■ **Extract to read**:
As the discussion began, Senator Earl and Senator Holland asked related questions wondering if there was any funding that went with the award. President Tublitz responded that awards that have an accompanying stipend are funded through specifically donated endowment funds, so currently, there is no stipend for the award. However, the foundation has been contacted for a possible funding source, but has yet to respond. Senator Linda Fuller, sociology, expressed concern about establishing a service award that has no stipend when there are teaching awards that have stipends ? it sets up a two-tiered system that the university is trying to overcome. She agreed with the suggestion to look for a private donation from the foundation to possibly fund this award.

Senator Marie Vitulli, mathematics, stated her preference to have a separate committee put together a slate of candidates for the award rather than have the Senate Executive Committee screen nominations. Senator Dave Soper, physics, noted the lack of senators willing to serve on committees and suggested a combination of the Senate Executive Committee and the Committee on Committees to review nominations. President Tublitz agreed with the difficulties of appointing an additional committee and clarified further that the Senate Executive Committee is appointed by the senate president, includes the senate vice president who also chairs the Committee on Committees, the secretary, other senators, and an IFS representative, ex-officio.

Further discussion ensued regarding the structure for soliciting and reviewing nominations. Several senators voiced concern that the award needs to be viewed as a prestigious one. President Tublitz took all comments under advisement saying that the executive committee will return with an alternative proposal that will address these concerns at the December meeting.

As the last of the announcements, President Tublitz welcomed and introduced the five new student senators for the academic year: Suzie Shauger, Peter Watts, Eric Bailey, Dominique Beaumonte, and Rebecca Cambreleng.


Resolution US01/02-3 to include faculty and students in the chancellor search process. Interinstitutional Faculty Senate Representative Peter Gilkey reported that the IFS is concerned about the search process for the new chancellor and has passed a motion which was, in turn, transmitting it to the OUS campuses for action. The motion was brought to the Faculty Advisory Council (FAC) which improved the wording, approved the resolution, and forwarded it to the Senate Executive Committee, which also approved the resolution. Accordingly, Mr. Gilkey formally moved the resolution as follows:

Resolution US010/02-3  Inclusion of OUS Faculty and Students for Chancellor Search

Whereas the principle of shared governance is no less critical to the successful administration of the Oregon University System than it is to the successful administration of the individual campuses;

Whereas the Oregon State Board of Higher Education has outlined a search process for the next Chancellor that does not include formal faculty and student participation; and

Whereas such participation is imperative to ensure a selection process and a result that enjoys the full support and confidence of the OUS faculties and other constituencies of the next Chancellor;

Therefore, be it resolved by the University of Oregon University Senate that President VanLuvanee and the Directors of the Oregon State Board of Higher Education should create a new process that specifically includes formal participation by representatives of OUS faculty and students in the evaluation of candidates and the selection of the new chancellor.

■ **Problem to solve**:
Continue the University Senate meeting minutes above, picking up after the chancellor search resolution ends.

■ **Source material**:
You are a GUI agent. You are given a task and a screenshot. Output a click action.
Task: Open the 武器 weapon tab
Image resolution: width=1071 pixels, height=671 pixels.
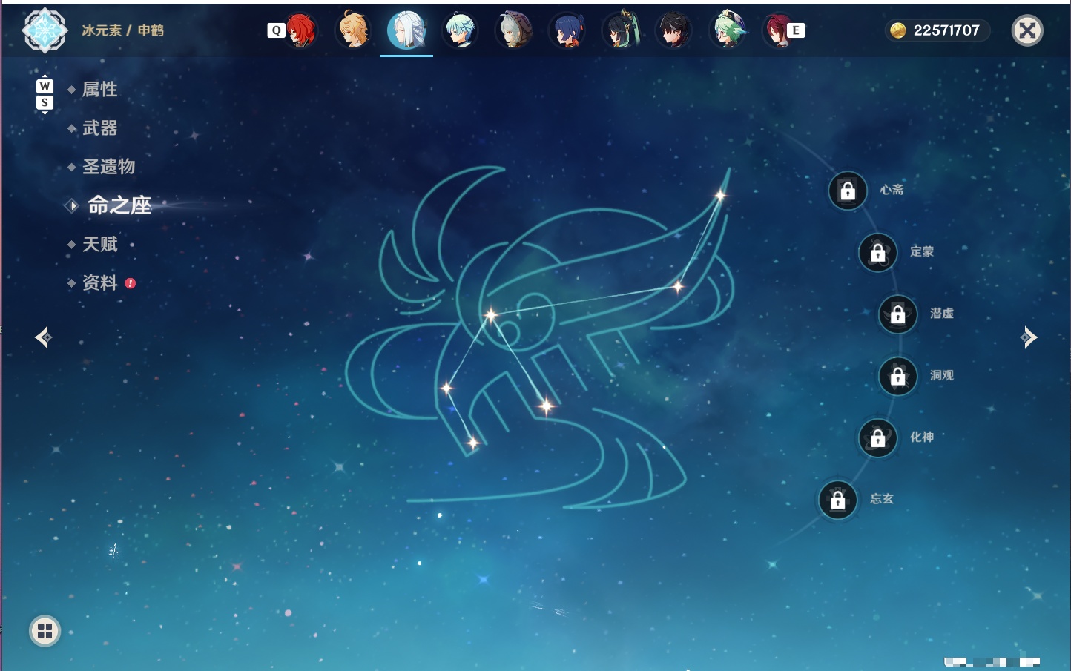pyautogui.click(x=100, y=128)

■ **The answer**:
To begin the discussion, Mr. Larry Dann, chair of the FAC related that he participated in a recent teleconference meeting of the state board's executive committee for the purpose was of launching the chancellor search process. The executive committee was designated by board president Don VanLuvenee to be the search committee. Mr. VanLuvenee indicated that he may ask a former board member to chair the search. The search committee is in the process of selecting an executive search firm to assist in seeking nominations and applications, refining the position description, and screening candidates. The closing date for the search firm selection is sometime later this month (November). The search firm will narrow the applicant list to 25 candidates with input from the search committee. Both the search committee and the search firm will then narrow the candidates to about 8-10 people at which point the search firm will complete background and information checks on the semifinalists. The search committee and the search firm will then identify 3-5 finalists whose names will be disclosed to the public; at this point there will be opportunity for public input. The FAC is drafting a letter to be sent to Chancellor Cox and members of the board providing input regarding qualifications, attributes, and characteristics that may be important in a chancellor. Chancellor Cox has solicited input for the search process from a small group of people. This resolution will be one step in this search process.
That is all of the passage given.